A investigação começou na Operação Predador, realizada em Mato Grosso do Sul

Aline dos Santos / Campo Grande News


O Superior Tribunal de Justiça (STJ) manteve a validade das provas obtidas por meio de ronda virtual contra um dentista de Mato Grosso do Sul, acusado de armazenar pornografia infantil. A investigação, parte da Operação Predador, utilizou o software CRC (Child Rescue Coalition) para rastrear IPs associados ao compartilhamento de conteúdo ilícito. O ministro Rogerio Schietti Cruz, relator do caso, destacou que o monitoramento ocorre em ambiente público virtual, não configurando invasão de privacidade. A defesa do acusado havia argumentado que as provas eram ilícitas por falta de autorização judicial prévia, tese rejeitada pela Sexta Turma do tribunal.

A investigação começou na Operação Predador, conduzida pela Polícia Civil, que utilizou o software CRC (Child Rescue Coalition), ferramenta internacional de uso restrito a agentes públicos certificados. O programa rastreia IPs (número que identifica os computadores) associados ao compartilhamento de arquivos ilícitos.
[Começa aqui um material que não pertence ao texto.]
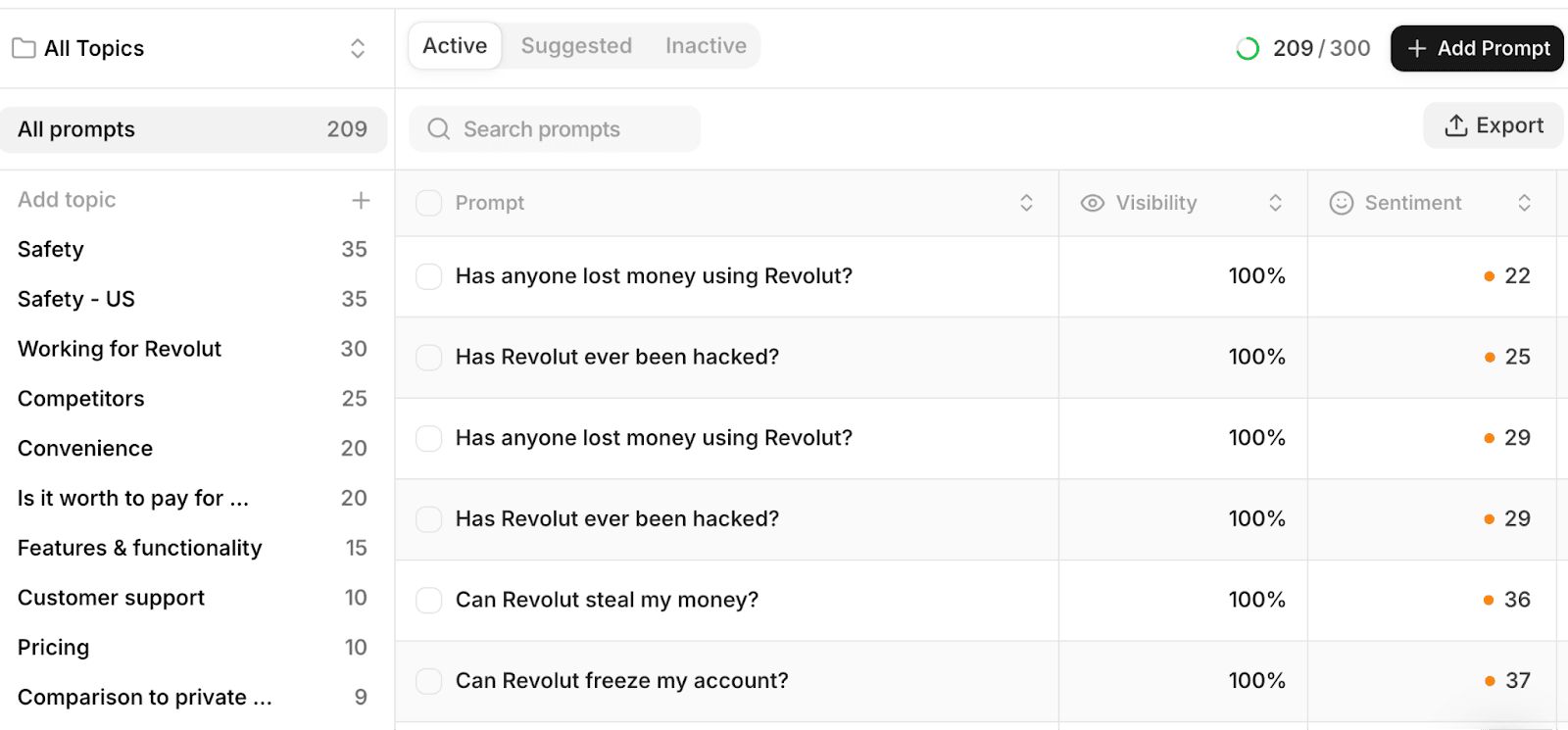Screen dimensions: 1568x730
Task: Click the smiley icon in the Sentiment header
Action: click(1341, 203)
Com base nas informações do software, a polícia obteve mandado de busca e localizou equipamentos eletrônicos com imagens pornográficas envolvendo crianças e adolescentes.

O colegiado acompanhou o voto do relator, ministro Rogerio Schietti Cruz, para quem a atividade de rastreamento de arquivos compartilhados não implica invasão de espaço privado nem interceptação de comunicações, o que dispensa autorização judicial prévia. O ministro explicou que o monitoramento ocorre em ambiente virtualmente público, onde os próprios usuários compartilham arquivos e tornam visíveis seus endereços IP.

No STJ, a defesa sustentou que as provas seriam ilícitas, argumentando que o uso do software configuraria infiltração policial sem autorização judicial. Afirmou ainda ter havido quebra indevida de sigilo quando a operadora forneceu dados do titular do IP mediante requerimento da polícia, sem decisão judicial. Pediu, por isso, o trancamento da ação penal, em razão de violação dos direitos à privacidade e à intimidade do acusado.

O ministro Schietti rejeitou os argumentos. Segundo ele, a ronda virtual não se confunde com a infiltração policial prevista no artigo 190-A do ECA (Estatuto da Criança e do Adolescente), como sustentou a defesa.

Segundo o relator, na infiltração, há a atuação direta de agente oculto em ambiente fechado, voltada a alvos específicos. Já na ronda virtual, o software apenas rastreia automaticamente arquivos em redes abertas, acessando dados que qualquer usuário daquelas plataformas pode visualizar.